Aktivitas “Gila” Femen dan Kesesatan Jalan Pikirannya!

Dalam interaksi antar sesamanya, adalah hal yang wajar jika seseorang ingin melakukan suatu perubahan ke arah yang menurutnya lebih baik terhadap diri dan lingkungannya. Bahkan tak jarang demi memenuhi kebutuhan itu, mereka juga melakukan demonstrasi yang lebih kurang telah kita saksikan sewaktu pemerintah akan menaikkan harga BBM beberapa waktu yang lalu, sebelum bulan Ramadhan. Sekarang sudah bulan Ramadhan, adakah yang merusak kesuciannya?

Untuk di dalam negeri, kita semua telah mengetahui aksi “manis” FPI pada Kamis (18/7) di Kendal, Jawa Tengah akibat melakukan protes dan sweeping terhadap tempat hiburan yang beroperasi di bulan ramadhan. Hampir seluruh media mainstream telah menerbitkan beragam artikel mengenai itu, bahkan juga di Kompasiana ini. Hemat saya, terlepas dari tujuannya, tindakan FPI ini merugikan orang lain dan mereka sendiri. Kalau mereka mau berterus terang tanpa tersogok doktrin, mereka akan mengatakan bahwa tindakan ini  mengurangi kekhusyukan diri mereka sendiri dalam menjalankan ibadahnya. Nah, kalau itu yang di dalam negeri, bagaimana dengan yang di luar negeri?

Di luar negeri pun ada yang mengganggu umat muslim dalam melaksanakan ibadah puasa. Seperti artikel yang sempat trending di Kompasiana.

Selain mereka berdua, ada lagi yang mengganggu kita dalam beribadah di bulan ramadhan ini, dialah Inna Shevchenko seorang aktivis Femen atheis yang dalam akun twitternya terang-terangan berkicau, “Apa yang lebih bodoh dari Ramadhan? Apa yang lebih buruk dari agama ini (Islam).” Selengkapnya di sini.

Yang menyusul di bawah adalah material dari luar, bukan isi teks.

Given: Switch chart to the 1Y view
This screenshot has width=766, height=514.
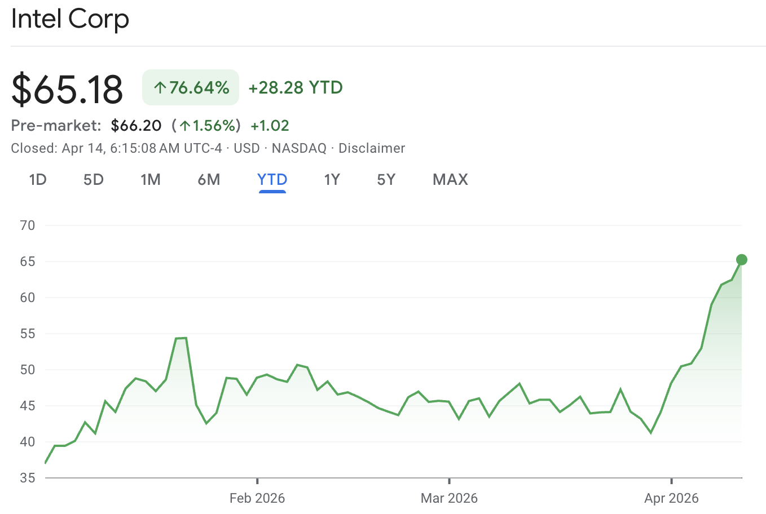Looking at the screenshot, I should click(x=332, y=180).
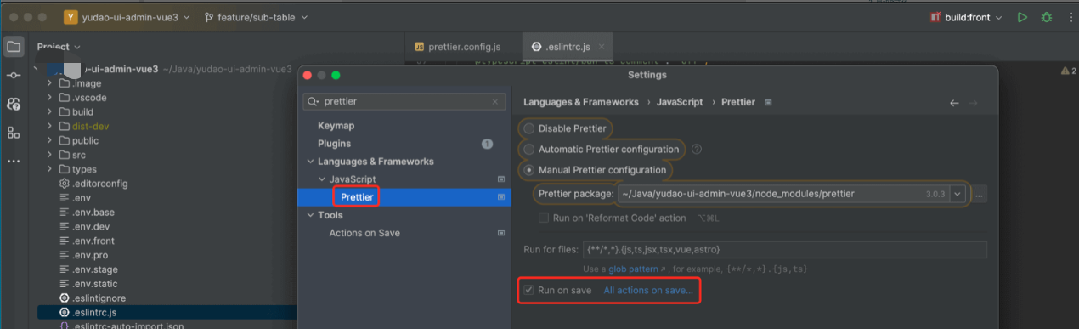Open the feature/sub-table branch dropdown

(x=257, y=17)
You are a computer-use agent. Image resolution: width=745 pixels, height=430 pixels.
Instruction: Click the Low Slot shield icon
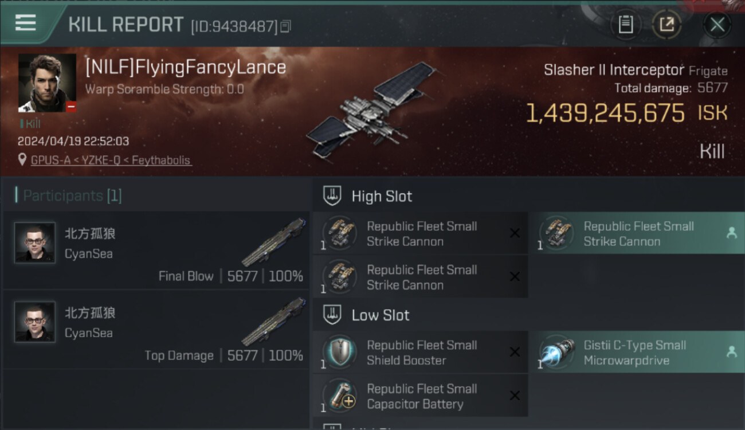point(332,315)
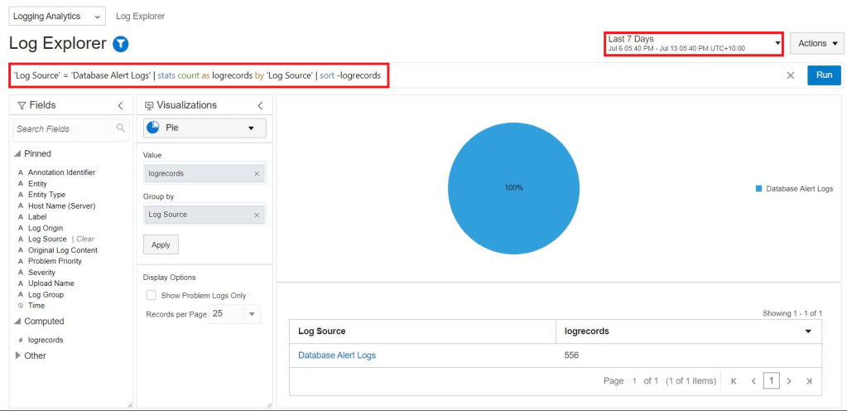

Sebagai seorang muslimah, pernyataan ”gila” Inna tersebut amat “menggelitik”. Oleh karenanya, saya Cuma “tersenyum” saya saat membaca kabar tersebut, namun saya memilih untuk diam dahulu dari pada “senyum” saya mengakibatkan hal yang tidak menyenangkan, sembari mencari tahu dengan jelas tentang Inna dan  Femen.

Femen itu apa?

Mungkin sebagian pembaca sudah tahu, namun tak ada salahnya jika saya tuliskan lagi, ya? Femen adalah sekelompok aktivis atheis perempuan yang membela hak atas kaumnya. Femen ini berbeda dengan feminisme Amerika, apalagi Muslim. Mereka ini adalah feminis ekstrim yang lahir pada tanggal 10 April 2008 di Ukraina, yang kini memiliki sekitar 150.000 pengikut yang tersebat di 17 negara.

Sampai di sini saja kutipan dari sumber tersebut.